No one should have expected that putting more vegetables in front of elementary school students would instantly turn them into an army of broccoli fans. Plenty of food has been thrown out since new federal rules took effect in 2011 requiring students in the subsidized school lunch program to choose a fruit or vegetable each day. Nevertheless, studies find that continued exposure to produce is resulting in more children eating at least some of it.

That’s worth a certain amount of wasted food. The new lunch rules, pushed by the Obama administration and passed by Congress, provide better nutrition and introduce more students to healthful eating habits that they will, it’s hoped, carry into adulthood.

Still, the program is afflicted by rigid, overreaching regulations that defy common sense. Schools must provide items from five food groups, including a fruit and a vegetable, every day. Students must choose three items, even if they’re not hungry enough for all of them, and at least one must be produce. But fruits and vegetables rank as the least popular items, so requiring schools to offer one of each for each student practically guarantees that an enormous amount of fruits and vegetables will go to waste.
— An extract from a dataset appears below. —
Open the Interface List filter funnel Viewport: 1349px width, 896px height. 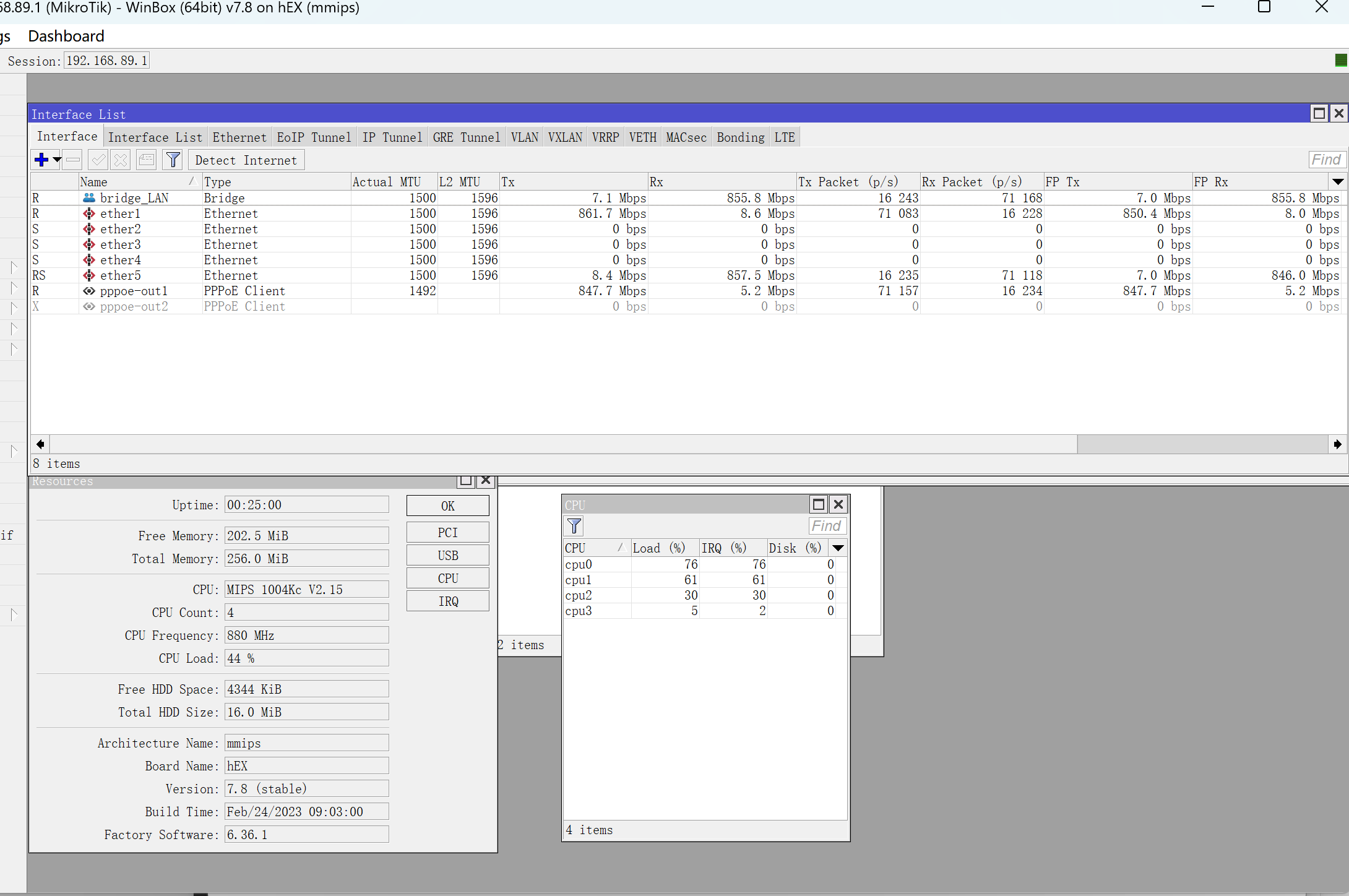pos(173,160)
Even worse are the rules about what kinds of produce must be offered and in what form. They make it nearly impossible, for example, to hide the vegetables in soups or lasagna, where they might be more palatable to students. It took a long, intense lobbying effort for schools to get permission to serve smoothies; even though cafeterias are encouraged to serve yogurt and fruit, they weren’t allowed until just recently to combine them into a healthful drink.

The federal rules even prohibit students from taking food out of the cafeteria to eat later.

No wonder so much ends up in garbage cans. In the Los Angeles Unified School District, as the Los Angeles Times recently reported, it adds up to $100,000 in wasted food each day.

Congress is supposed to reauthorize the school lunch bill in 2015, and there are many changes it should make. Though the law should continue to require all students to take a fruit or vegetable, it should allow them to take only as much food as they want. Children should be able to pick two fruits or two vegetables in a day, which they can’t do now, and eat their leftovers later. Schools should be free to mix vegetables together in appealing and healthful dishes. Lawmakers need to think more like budget-conscious parents and less like detail-obsessed regulators.